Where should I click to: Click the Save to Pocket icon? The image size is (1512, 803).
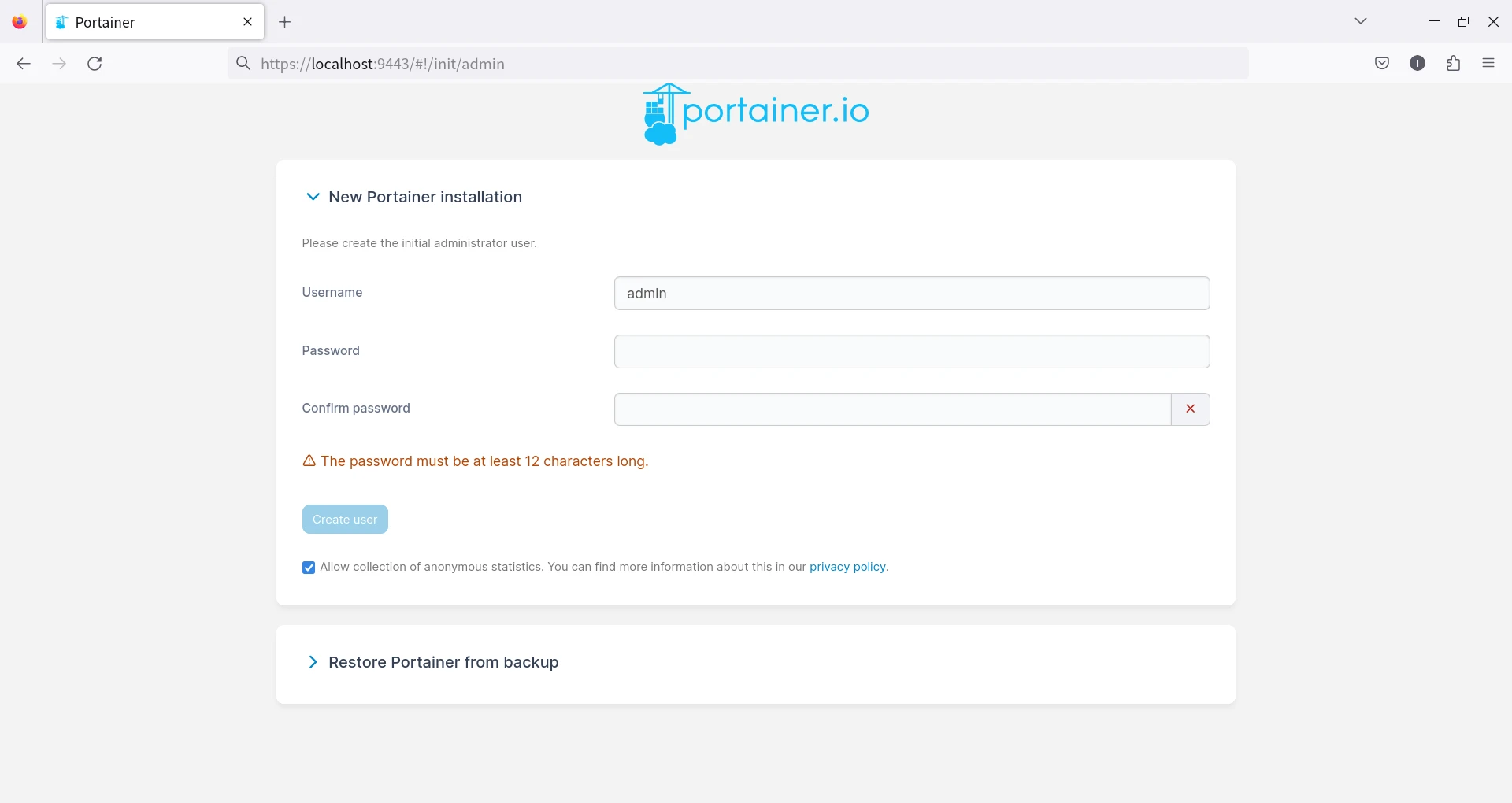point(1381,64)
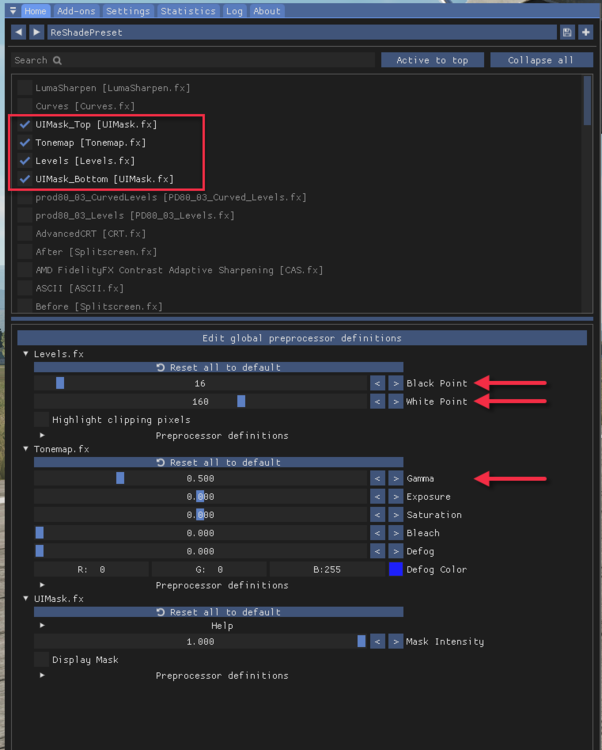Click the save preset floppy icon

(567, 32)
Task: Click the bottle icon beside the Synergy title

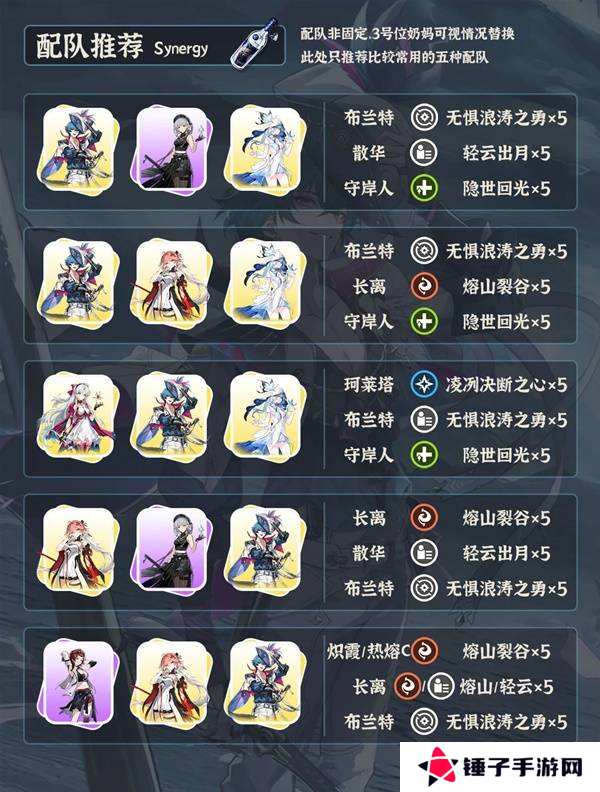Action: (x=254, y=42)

▸ **TASK GOAL**: Your reply should restate the data above word for word and contain no pictures.

▸ **TASK RESULT**:
Where should I click to: Click the Save to Pocket icon? The image size is (1512, 803).
point(1381,64)
Click the save preset floppy icon

(567, 32)
Task: Click the bottle icon beside the Synergy title

Action: (x=254, y=42)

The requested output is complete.